→ Supplied material:
-- BEGIN --

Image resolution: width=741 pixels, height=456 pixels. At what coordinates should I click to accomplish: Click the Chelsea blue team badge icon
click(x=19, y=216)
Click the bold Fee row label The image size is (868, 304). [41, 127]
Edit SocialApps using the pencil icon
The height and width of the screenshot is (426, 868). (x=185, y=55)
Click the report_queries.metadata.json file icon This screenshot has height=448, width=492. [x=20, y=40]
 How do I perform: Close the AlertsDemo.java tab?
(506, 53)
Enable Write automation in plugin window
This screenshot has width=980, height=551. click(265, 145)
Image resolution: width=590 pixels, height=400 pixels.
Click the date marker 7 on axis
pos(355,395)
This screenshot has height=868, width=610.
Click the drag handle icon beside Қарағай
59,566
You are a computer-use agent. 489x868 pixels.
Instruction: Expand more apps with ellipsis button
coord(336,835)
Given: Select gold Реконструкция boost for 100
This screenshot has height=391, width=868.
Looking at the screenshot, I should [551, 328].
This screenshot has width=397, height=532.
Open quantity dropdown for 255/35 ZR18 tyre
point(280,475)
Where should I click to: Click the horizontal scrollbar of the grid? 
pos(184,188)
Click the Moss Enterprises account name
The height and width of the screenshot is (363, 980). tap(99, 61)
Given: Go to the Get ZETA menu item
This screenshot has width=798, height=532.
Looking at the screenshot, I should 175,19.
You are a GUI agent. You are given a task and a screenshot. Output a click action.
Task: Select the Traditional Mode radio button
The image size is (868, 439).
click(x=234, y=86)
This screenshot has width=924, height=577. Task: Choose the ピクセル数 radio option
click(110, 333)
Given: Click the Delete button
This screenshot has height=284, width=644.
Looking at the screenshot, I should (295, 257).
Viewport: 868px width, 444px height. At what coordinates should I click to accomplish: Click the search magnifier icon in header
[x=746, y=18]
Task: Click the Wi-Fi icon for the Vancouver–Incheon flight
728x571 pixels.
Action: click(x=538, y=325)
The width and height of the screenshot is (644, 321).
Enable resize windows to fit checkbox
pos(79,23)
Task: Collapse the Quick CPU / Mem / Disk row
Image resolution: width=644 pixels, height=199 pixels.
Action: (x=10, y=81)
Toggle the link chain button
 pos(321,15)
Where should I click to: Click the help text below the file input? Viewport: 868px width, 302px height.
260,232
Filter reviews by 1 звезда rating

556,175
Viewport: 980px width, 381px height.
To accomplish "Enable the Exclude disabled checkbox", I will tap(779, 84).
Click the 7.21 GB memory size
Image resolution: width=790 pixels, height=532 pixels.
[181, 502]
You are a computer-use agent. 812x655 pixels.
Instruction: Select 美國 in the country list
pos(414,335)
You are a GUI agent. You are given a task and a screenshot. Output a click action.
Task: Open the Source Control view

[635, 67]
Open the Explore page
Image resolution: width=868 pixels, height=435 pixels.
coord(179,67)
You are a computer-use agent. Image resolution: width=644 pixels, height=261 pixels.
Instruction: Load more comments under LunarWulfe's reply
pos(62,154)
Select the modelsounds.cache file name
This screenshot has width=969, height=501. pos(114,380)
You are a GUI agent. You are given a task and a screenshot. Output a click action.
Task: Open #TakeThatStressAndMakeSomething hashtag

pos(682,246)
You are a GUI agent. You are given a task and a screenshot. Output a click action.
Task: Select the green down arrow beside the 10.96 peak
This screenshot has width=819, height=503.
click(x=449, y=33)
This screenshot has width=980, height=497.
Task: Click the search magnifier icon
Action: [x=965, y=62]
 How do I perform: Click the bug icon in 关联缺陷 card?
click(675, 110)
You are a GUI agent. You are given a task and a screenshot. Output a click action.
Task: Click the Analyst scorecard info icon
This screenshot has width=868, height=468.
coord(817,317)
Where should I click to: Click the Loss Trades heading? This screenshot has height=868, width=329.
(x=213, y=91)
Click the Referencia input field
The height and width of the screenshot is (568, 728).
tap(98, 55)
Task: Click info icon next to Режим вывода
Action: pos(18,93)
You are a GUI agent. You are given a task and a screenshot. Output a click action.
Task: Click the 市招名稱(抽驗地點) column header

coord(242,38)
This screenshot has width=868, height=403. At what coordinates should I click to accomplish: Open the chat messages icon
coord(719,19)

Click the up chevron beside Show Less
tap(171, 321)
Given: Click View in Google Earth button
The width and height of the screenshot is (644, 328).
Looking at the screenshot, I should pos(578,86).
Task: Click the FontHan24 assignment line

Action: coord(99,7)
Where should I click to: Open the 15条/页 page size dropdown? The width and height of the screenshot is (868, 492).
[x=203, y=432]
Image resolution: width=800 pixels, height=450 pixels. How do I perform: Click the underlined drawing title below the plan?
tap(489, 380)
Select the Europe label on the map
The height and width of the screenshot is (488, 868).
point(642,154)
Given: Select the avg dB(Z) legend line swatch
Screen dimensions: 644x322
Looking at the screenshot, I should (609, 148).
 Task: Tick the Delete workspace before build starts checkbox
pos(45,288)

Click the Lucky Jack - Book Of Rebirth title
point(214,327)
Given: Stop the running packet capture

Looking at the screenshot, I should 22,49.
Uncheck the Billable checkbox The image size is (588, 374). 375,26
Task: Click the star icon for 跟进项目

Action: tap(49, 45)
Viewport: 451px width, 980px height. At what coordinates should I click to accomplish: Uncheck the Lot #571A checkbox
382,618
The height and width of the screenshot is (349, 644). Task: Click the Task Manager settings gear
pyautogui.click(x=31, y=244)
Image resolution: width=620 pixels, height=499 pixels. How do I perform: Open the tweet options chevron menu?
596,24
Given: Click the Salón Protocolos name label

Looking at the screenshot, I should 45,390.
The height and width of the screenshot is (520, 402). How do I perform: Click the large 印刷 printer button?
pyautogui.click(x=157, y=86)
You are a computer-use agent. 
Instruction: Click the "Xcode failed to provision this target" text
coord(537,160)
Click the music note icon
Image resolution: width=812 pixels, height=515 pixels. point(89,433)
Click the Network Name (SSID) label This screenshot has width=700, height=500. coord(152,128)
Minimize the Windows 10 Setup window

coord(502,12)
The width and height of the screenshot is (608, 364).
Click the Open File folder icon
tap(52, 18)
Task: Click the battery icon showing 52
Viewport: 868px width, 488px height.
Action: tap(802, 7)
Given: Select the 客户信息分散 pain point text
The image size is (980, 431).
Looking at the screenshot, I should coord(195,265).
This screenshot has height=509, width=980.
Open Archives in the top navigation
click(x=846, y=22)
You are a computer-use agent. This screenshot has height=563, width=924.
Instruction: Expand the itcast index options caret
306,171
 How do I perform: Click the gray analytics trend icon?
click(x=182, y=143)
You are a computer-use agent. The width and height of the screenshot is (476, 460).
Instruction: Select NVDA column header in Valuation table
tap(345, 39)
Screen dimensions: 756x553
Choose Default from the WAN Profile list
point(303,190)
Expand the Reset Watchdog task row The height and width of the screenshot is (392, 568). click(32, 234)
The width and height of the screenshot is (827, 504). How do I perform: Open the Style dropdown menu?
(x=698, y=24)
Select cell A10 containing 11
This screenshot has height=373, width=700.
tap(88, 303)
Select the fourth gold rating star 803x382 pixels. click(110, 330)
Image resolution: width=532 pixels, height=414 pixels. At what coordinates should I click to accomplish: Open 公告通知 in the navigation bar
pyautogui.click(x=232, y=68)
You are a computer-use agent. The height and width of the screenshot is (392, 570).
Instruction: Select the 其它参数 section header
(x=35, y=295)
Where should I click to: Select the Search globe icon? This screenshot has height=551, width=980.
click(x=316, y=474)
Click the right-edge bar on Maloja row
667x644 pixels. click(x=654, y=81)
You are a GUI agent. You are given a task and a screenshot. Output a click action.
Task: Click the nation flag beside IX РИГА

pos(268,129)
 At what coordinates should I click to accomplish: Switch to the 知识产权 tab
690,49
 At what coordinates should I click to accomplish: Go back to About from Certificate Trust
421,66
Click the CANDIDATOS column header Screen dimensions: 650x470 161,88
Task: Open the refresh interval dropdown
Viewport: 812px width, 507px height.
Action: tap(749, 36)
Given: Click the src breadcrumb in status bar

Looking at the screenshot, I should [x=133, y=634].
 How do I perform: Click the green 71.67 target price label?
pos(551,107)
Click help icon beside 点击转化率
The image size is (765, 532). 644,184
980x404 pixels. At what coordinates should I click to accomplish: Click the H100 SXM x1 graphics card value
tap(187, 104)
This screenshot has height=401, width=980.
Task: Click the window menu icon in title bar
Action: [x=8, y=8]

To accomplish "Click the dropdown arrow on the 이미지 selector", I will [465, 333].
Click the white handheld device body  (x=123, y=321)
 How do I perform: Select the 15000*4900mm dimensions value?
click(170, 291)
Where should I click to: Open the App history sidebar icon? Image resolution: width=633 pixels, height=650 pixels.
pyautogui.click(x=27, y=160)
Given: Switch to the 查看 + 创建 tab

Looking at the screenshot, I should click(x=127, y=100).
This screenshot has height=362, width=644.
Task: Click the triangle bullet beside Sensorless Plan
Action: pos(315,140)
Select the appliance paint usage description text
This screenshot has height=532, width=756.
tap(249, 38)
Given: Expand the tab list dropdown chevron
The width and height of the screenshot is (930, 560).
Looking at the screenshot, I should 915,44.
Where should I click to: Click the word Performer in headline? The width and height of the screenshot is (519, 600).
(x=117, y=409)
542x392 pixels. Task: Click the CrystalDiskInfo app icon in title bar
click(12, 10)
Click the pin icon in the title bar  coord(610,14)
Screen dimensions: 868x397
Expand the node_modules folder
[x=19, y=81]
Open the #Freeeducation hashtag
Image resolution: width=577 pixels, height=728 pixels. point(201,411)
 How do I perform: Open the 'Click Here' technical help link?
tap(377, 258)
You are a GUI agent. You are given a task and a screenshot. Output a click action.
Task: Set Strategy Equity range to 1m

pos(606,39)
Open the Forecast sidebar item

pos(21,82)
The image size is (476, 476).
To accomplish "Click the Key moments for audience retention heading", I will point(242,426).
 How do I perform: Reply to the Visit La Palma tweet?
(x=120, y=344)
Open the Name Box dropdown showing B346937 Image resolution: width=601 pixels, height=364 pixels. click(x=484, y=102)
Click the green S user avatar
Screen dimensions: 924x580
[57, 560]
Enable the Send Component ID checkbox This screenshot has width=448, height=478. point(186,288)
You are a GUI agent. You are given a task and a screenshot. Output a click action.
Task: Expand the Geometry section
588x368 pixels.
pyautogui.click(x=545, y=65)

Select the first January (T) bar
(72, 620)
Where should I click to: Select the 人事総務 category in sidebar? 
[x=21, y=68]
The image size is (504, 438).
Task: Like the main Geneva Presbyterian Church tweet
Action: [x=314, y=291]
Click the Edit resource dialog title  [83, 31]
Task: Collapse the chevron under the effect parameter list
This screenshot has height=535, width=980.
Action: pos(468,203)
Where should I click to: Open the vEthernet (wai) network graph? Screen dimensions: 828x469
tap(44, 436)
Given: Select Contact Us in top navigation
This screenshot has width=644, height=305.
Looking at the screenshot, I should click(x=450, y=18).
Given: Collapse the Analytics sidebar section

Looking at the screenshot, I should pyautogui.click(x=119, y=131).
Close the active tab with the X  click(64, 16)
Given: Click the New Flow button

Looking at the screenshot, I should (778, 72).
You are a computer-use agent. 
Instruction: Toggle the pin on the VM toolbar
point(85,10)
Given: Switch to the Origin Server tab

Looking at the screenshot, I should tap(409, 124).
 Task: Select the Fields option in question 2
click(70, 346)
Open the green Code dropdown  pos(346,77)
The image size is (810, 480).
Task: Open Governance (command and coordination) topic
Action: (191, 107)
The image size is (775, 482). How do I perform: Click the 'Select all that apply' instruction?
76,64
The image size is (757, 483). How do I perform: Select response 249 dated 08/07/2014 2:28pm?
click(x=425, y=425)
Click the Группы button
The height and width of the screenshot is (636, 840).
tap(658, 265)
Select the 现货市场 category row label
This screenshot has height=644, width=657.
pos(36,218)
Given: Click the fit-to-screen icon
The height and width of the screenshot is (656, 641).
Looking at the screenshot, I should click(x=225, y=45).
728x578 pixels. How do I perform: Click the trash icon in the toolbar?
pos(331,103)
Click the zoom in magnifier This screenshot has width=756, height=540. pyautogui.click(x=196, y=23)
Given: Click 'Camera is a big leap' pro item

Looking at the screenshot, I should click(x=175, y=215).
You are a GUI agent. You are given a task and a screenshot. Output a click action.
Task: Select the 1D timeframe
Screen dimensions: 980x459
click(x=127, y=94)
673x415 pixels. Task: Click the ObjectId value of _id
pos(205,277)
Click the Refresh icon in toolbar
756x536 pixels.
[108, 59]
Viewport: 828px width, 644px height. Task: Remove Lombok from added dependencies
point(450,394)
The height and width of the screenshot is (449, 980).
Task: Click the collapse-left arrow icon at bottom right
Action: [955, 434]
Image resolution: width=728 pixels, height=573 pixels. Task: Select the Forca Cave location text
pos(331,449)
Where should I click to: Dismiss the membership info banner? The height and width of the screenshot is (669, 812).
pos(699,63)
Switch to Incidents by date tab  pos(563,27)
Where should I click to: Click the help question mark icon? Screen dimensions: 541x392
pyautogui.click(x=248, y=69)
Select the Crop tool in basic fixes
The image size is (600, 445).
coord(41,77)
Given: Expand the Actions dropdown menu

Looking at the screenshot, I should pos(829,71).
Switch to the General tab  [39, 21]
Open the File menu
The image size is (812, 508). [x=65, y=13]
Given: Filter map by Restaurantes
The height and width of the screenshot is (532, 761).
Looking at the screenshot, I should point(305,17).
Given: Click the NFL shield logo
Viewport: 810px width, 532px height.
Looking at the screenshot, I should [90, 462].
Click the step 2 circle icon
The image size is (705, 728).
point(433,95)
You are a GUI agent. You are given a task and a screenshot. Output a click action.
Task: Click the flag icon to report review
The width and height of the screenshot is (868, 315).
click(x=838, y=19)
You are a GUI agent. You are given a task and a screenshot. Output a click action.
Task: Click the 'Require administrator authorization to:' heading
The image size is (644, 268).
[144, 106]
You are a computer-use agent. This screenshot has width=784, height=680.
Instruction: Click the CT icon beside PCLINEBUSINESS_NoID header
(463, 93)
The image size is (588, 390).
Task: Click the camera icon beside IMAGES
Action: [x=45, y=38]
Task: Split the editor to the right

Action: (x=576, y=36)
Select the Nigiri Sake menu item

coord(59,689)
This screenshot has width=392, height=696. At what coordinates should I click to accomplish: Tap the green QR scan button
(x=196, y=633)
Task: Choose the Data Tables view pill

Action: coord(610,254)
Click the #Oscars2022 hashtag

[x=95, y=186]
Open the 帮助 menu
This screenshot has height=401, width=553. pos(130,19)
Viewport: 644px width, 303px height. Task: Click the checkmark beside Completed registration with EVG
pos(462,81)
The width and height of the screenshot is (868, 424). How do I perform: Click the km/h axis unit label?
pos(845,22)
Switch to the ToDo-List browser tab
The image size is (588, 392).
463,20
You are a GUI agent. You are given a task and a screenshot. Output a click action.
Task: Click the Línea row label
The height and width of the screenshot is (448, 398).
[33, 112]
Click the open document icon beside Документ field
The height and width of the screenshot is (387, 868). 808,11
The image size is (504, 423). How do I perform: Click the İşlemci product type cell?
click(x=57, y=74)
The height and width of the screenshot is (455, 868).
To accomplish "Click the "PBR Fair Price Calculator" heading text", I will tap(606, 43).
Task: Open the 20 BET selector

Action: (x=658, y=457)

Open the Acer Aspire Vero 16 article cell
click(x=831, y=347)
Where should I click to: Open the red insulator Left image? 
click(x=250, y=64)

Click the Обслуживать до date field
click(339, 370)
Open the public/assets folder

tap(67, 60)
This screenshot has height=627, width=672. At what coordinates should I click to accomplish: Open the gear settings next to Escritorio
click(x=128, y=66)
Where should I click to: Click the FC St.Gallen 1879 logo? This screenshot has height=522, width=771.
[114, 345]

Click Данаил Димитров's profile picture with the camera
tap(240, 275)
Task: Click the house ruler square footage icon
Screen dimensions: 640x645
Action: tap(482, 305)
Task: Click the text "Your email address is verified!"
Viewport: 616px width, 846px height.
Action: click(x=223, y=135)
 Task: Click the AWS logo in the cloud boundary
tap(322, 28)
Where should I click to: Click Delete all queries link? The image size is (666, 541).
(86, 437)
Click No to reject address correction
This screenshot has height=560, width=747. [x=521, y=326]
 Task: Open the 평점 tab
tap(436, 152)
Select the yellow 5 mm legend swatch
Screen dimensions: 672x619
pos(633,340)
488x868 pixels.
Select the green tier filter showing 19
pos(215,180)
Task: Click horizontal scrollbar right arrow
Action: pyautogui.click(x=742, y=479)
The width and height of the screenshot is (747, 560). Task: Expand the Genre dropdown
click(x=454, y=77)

-- END --

Please copy the items above word for word, starting at the line that contains "has width=784, height=680." and ending at the line that contains "coord(59,689)", with both of those lines included.

You are a computer-use agent. This screenshot has width=784, height=680.
Instruction: Click the CT icon beside PCLINEBUSINESS_NoID header
(463, 93)
The image size is (588, 390).
Task: Click the camera icon beside IMAGES
Action: [x=45, y=38]
Task: Split the editor to the right

Action: (x=576, y=36)
Select the Nigiri Sake menu item

coord(59,689)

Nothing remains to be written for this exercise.